I was completely prepared to go down that rabbit hole and a little disappointed when I didn’t. (I had never heard of an elevator with a second side door.)
Years later, I was watching (for the umpteenth time) The Empire Strikes Back in the movie theater. And during the scene where they’re flying through the asteroid field, everyone gasped—one of the asteroids came out of the screen. I gripped the arms of my chair. I was ready. So was everyone else. Then we laughed. Someone’s helium balloon had floated to the ceiling and stayed out of sight until the air conditioning propelled it to move. That it moved during the one scene it actually fit into was unintended whimsy.
I think it’s clear I prefer writing fantasy.
So I was puzzled but game when a thriller popped into my head. I wrote for years, manipulating the strings of an intricate plot until I got stuck on page 155. And the block lasted for years. I realized that I had made an error on page 86, and to fix the book, almost 70 pages had to be gutted. Then writer’s block really gripped me. And my family stopped asking when I’d finish it.
I eventually hid the pages away and began a completely different story.
I wrote for pleasure. For fun. For the joy of creating. I always loved urban fantasy. It belonged with the person who expected walls to disappear and asteroids to emerge from movie screens. And this time, my expectations were to enjoy the people I was with and tag along on their adventures. Sentence by sentence, the story emerged.

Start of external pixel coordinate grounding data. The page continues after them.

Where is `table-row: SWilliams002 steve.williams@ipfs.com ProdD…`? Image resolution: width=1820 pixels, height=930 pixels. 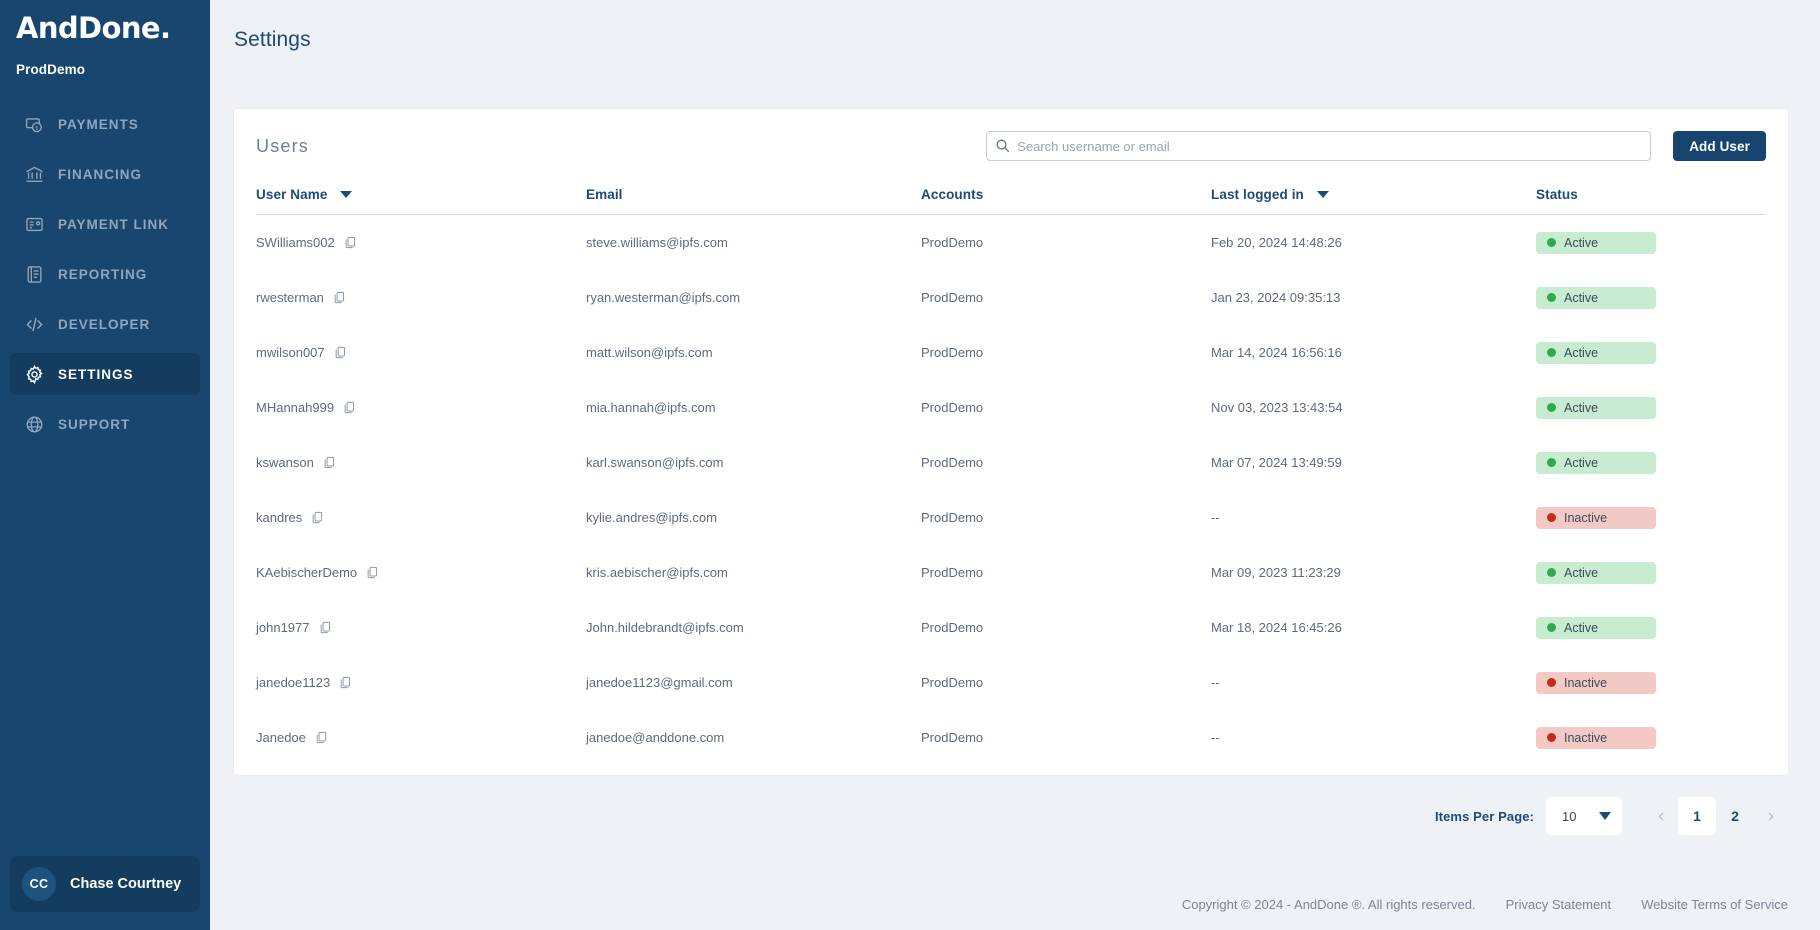 table-row: SWilliams002 steve.williams@ipfs.com ProdD… is located at coordinates (1011, 243).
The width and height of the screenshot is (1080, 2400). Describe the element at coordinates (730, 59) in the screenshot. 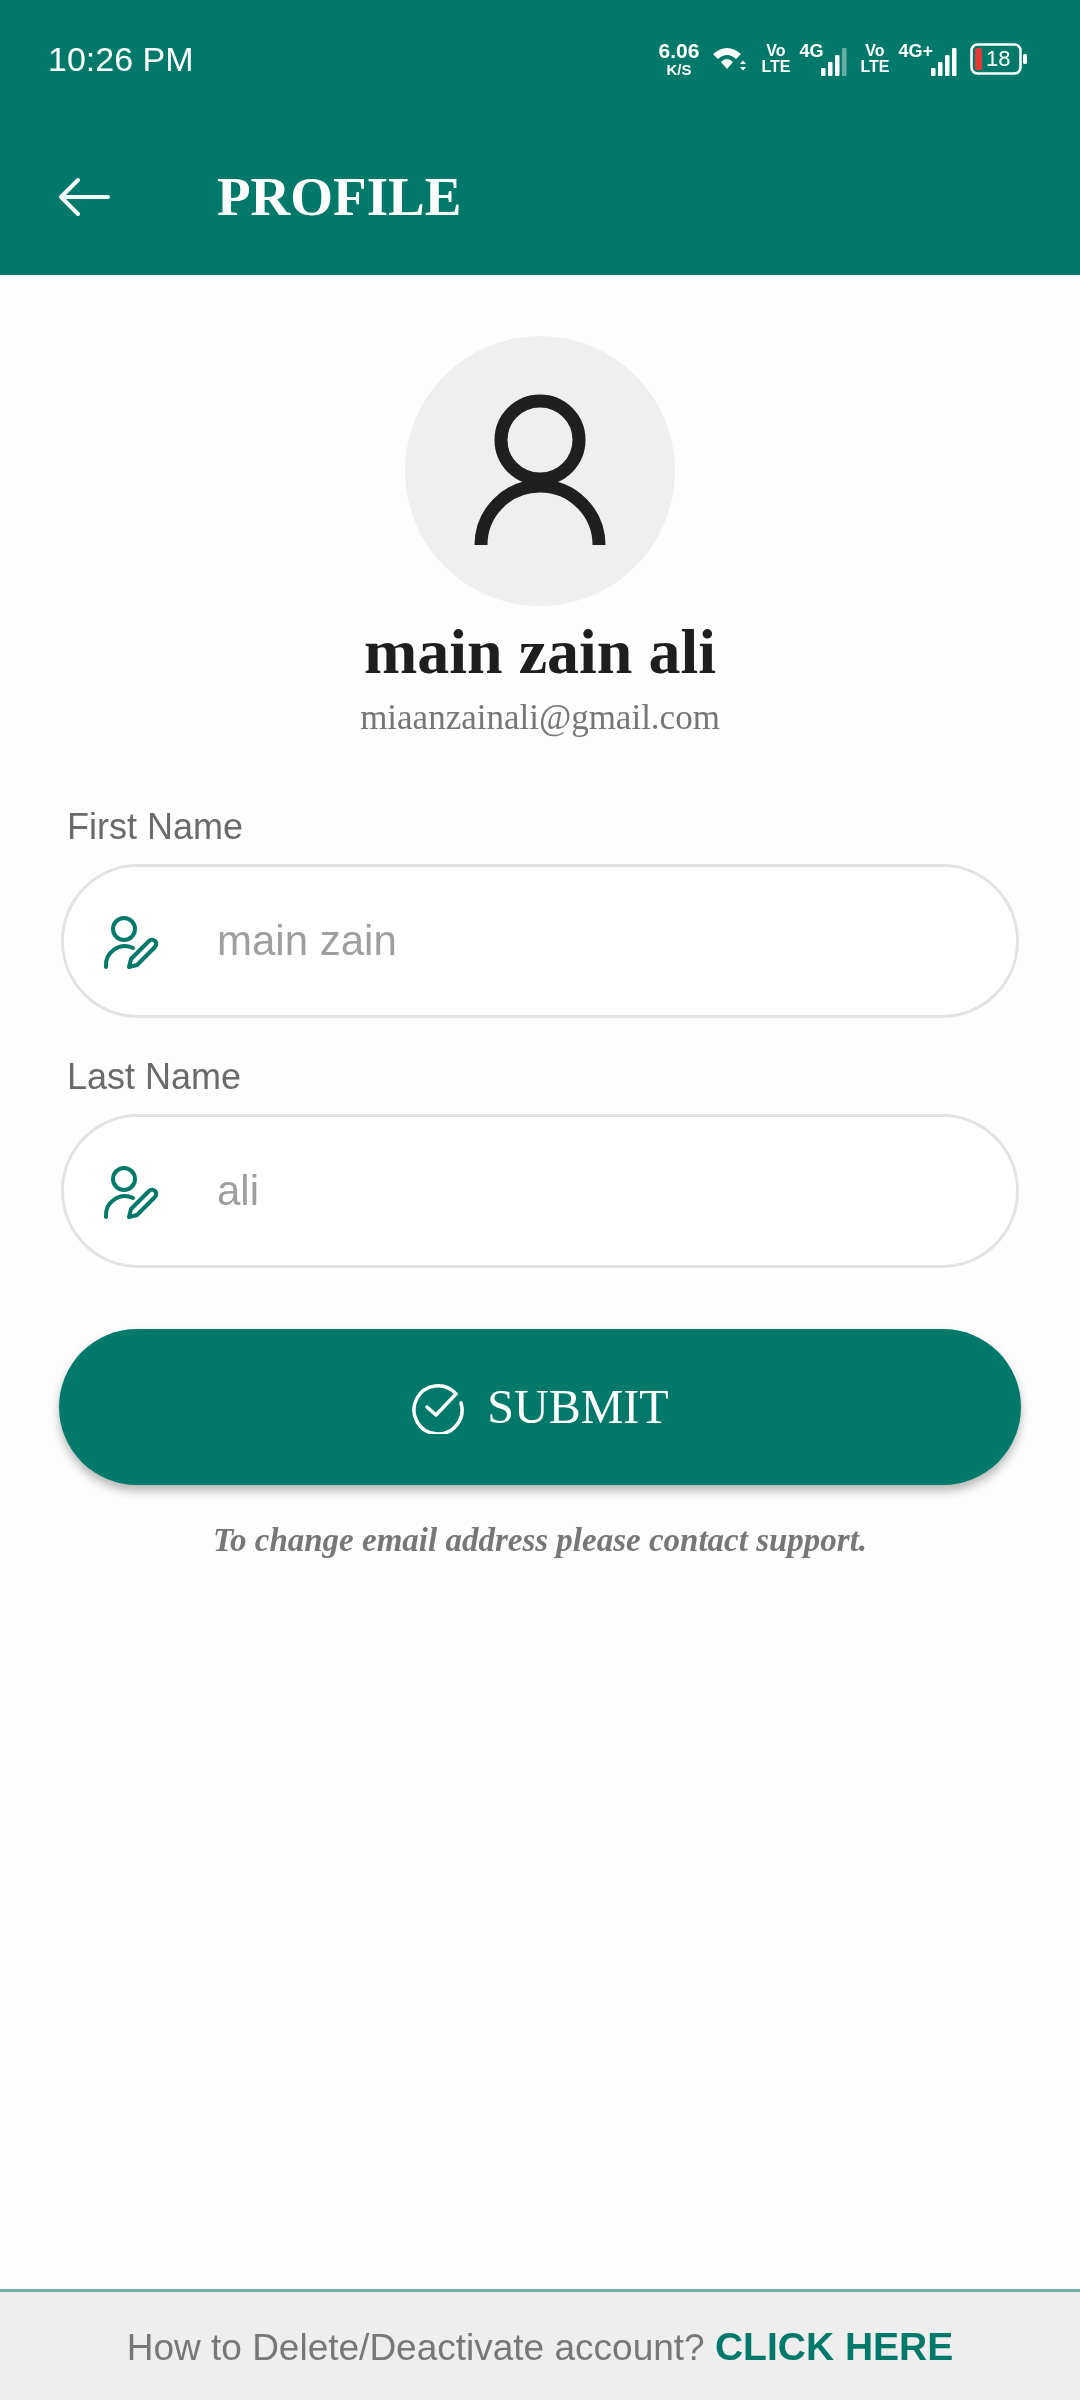

I see `wifi-icon` at that location.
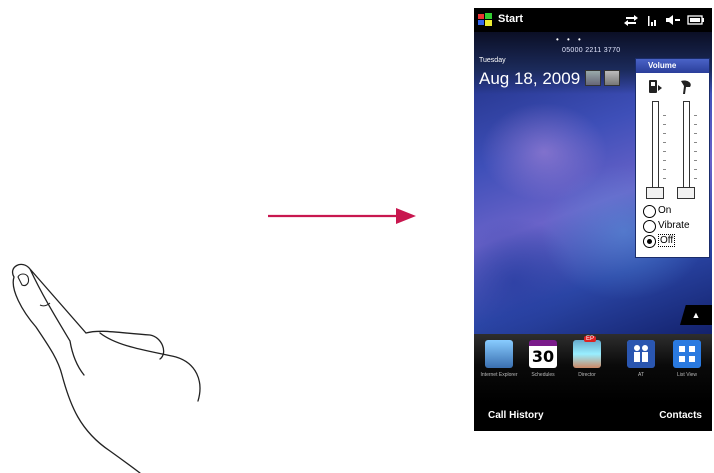 The height and width of the screenshot is (473, 714). I want to click on page-indicator: • • •, so click(570, 40).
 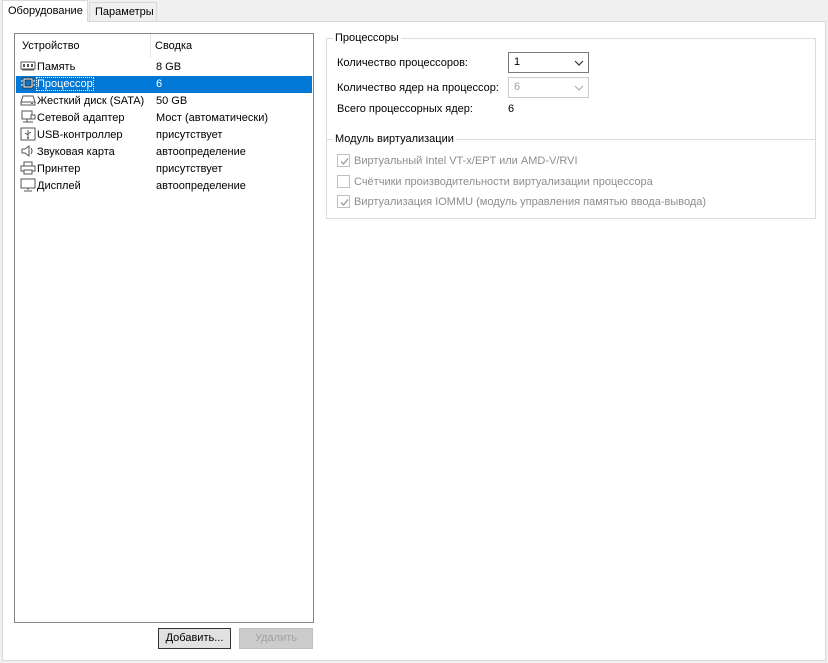 What do you see at coordinates (344, 182) in the screenshot?
I see `checkbox-unchecked-icon` at bounding box center [344, 182].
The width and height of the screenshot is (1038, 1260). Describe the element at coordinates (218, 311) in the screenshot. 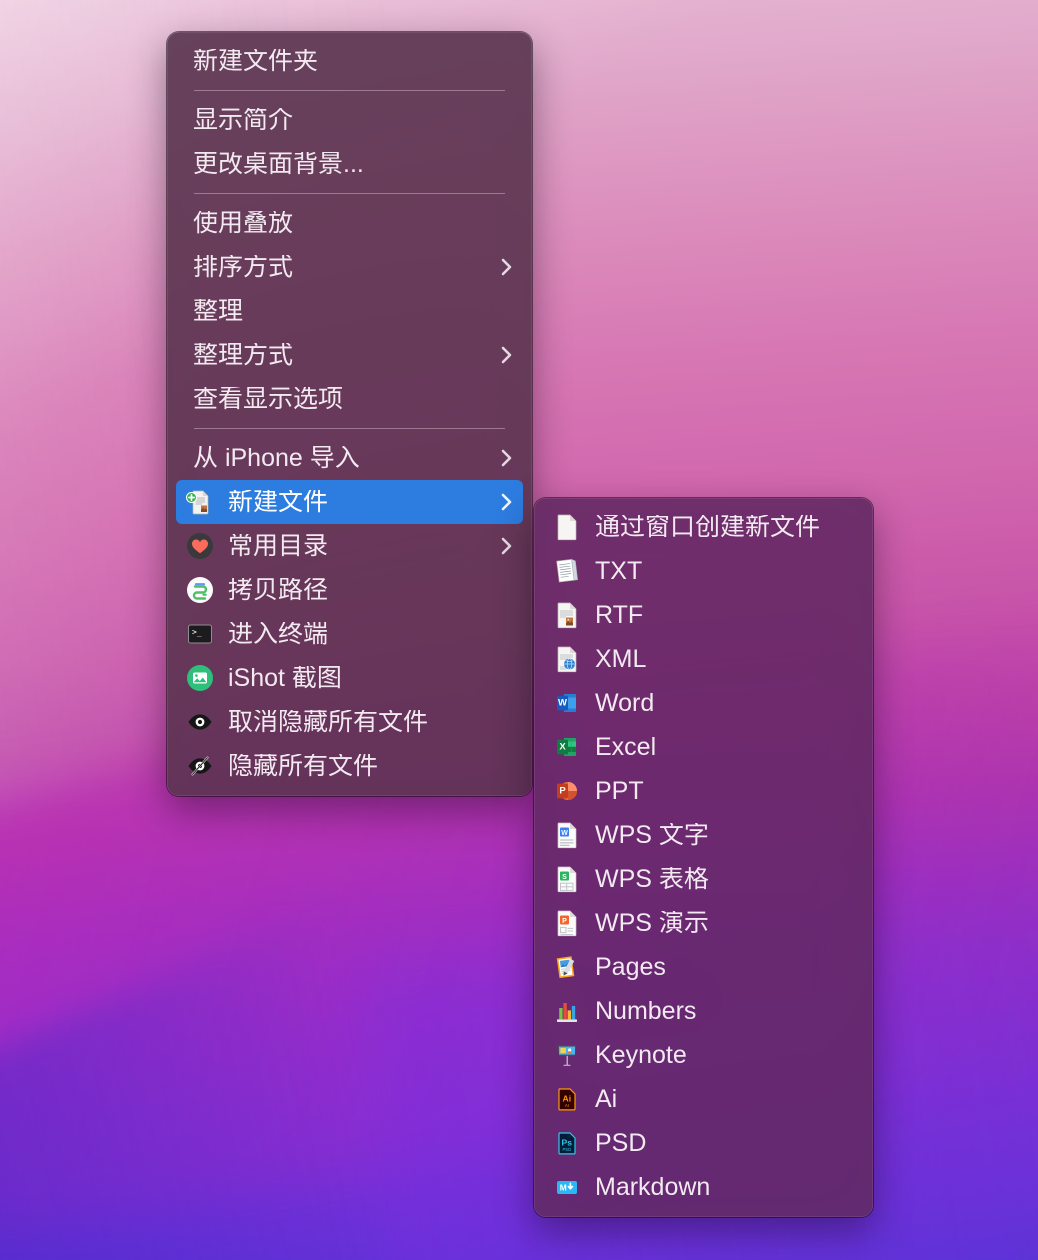

I see `menu-item-label: 整理` at that location.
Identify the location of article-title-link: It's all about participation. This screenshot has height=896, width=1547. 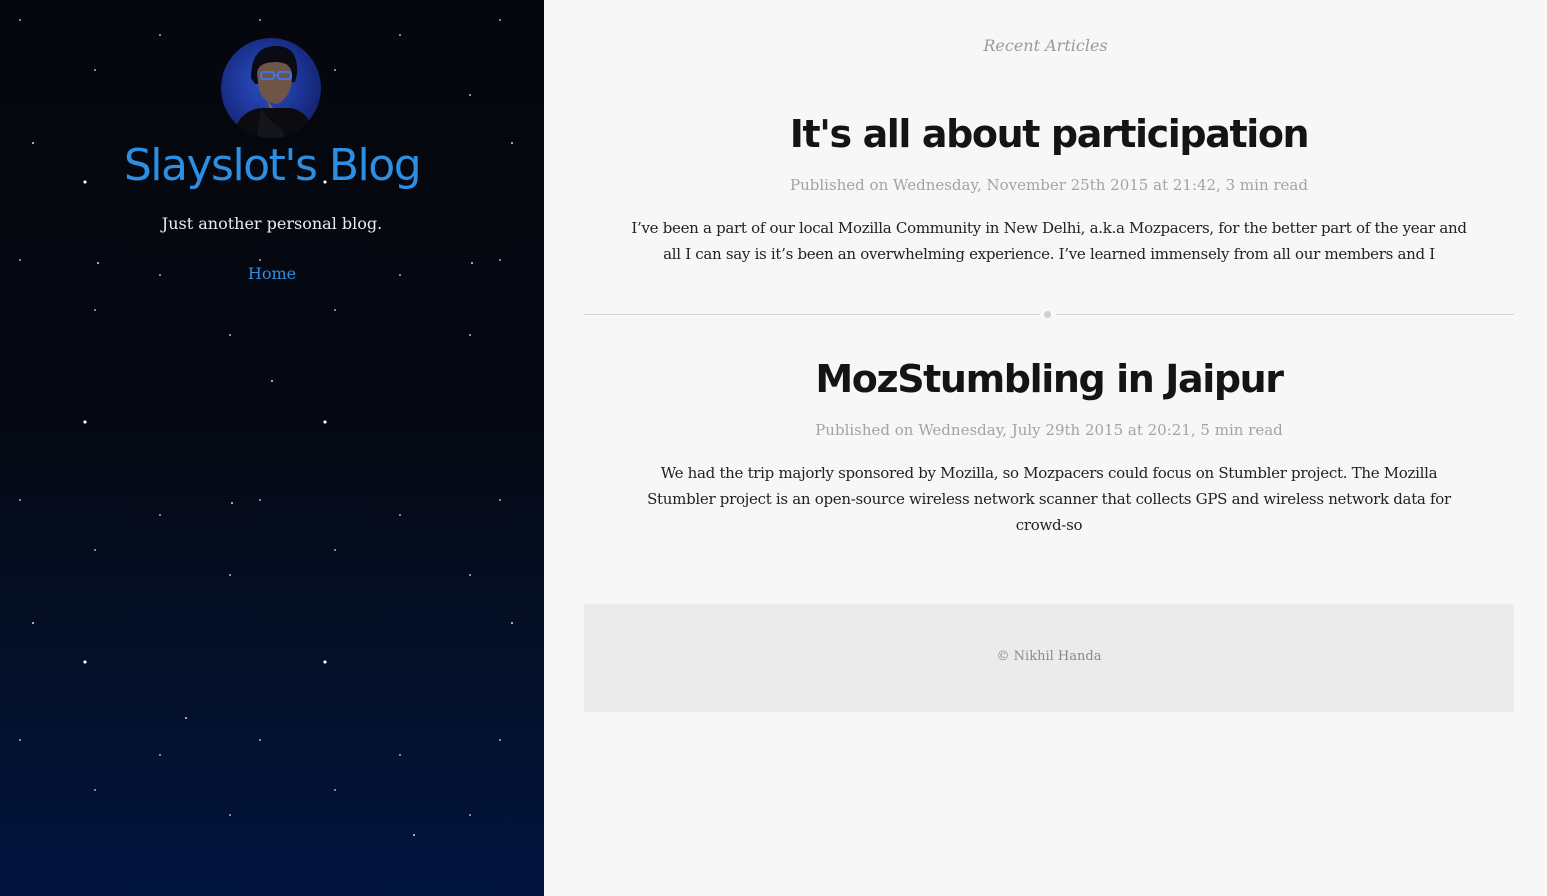
(1050, 134).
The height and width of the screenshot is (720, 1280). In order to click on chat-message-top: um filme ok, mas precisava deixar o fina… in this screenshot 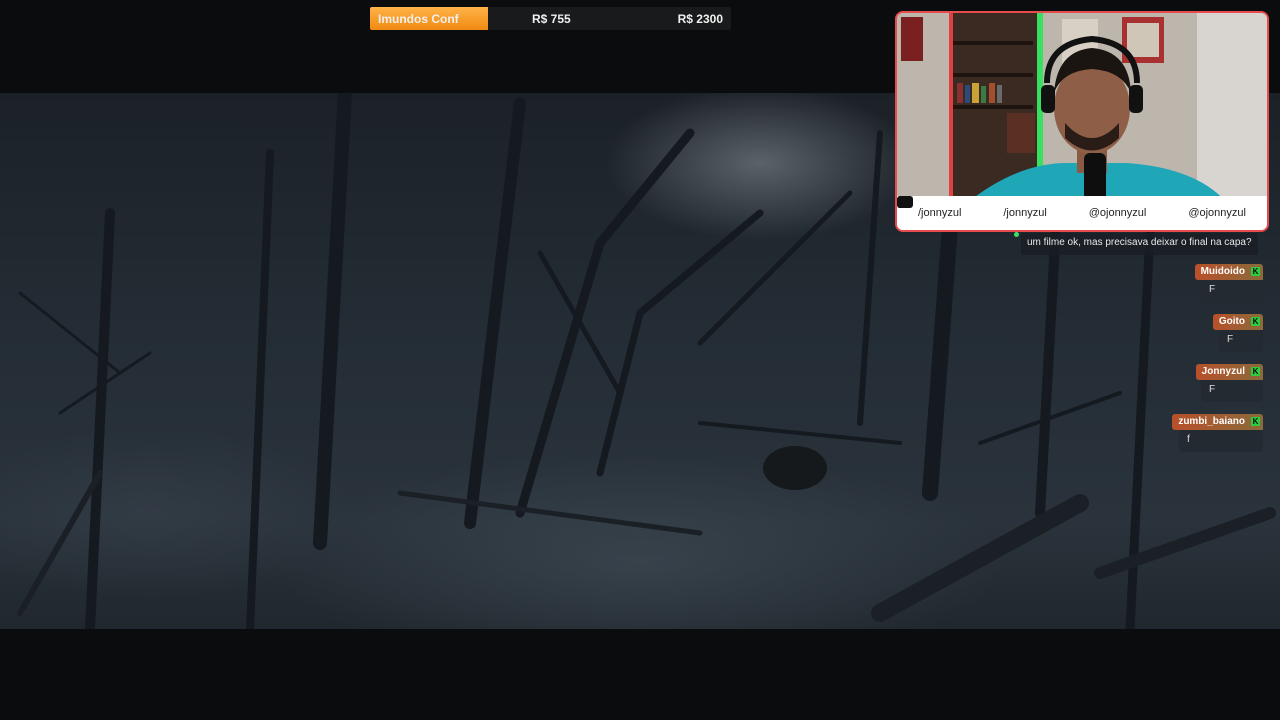, I will do `click(1140, 244)`.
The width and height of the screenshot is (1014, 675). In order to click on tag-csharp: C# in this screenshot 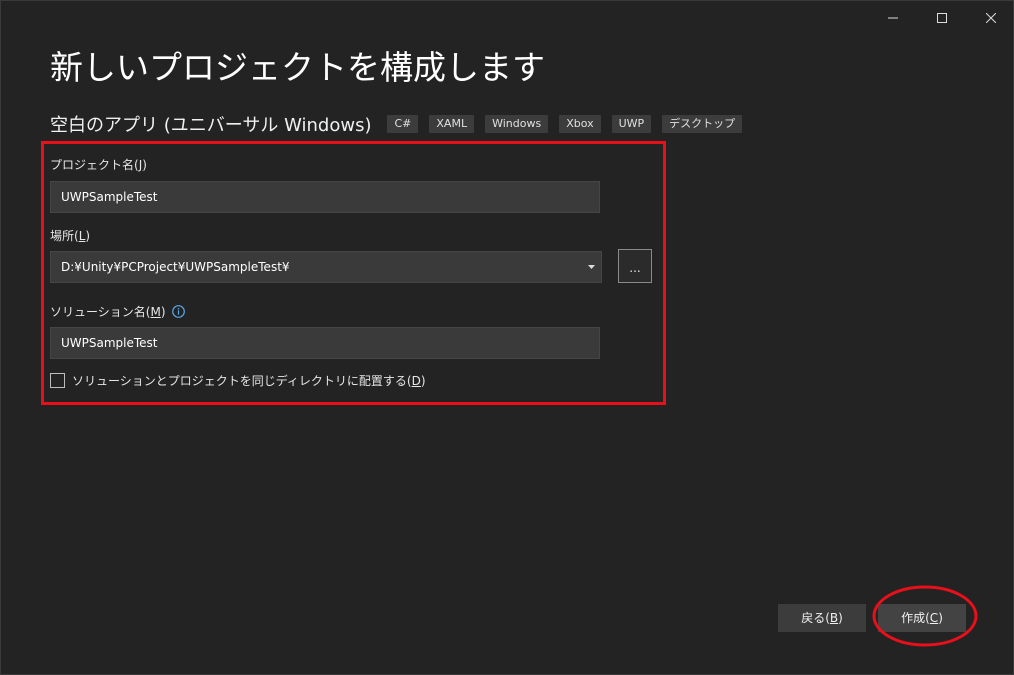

And now the book is complete.
I’m not sorry I wrote the first one (although I wish I could have let it go sooner than I had). There was a time in my life when it made perfect sense to write that sort of book. But magic filtering through the aisles in the supermarket while I load my cart? I’m so there. And if I have to wait for those magic portals and fairy creatures to appear, I’ll write my own in the meantime and hope there will be readers along for the ride.
So, where are you? Which worlds are you living in? What do your eyes see?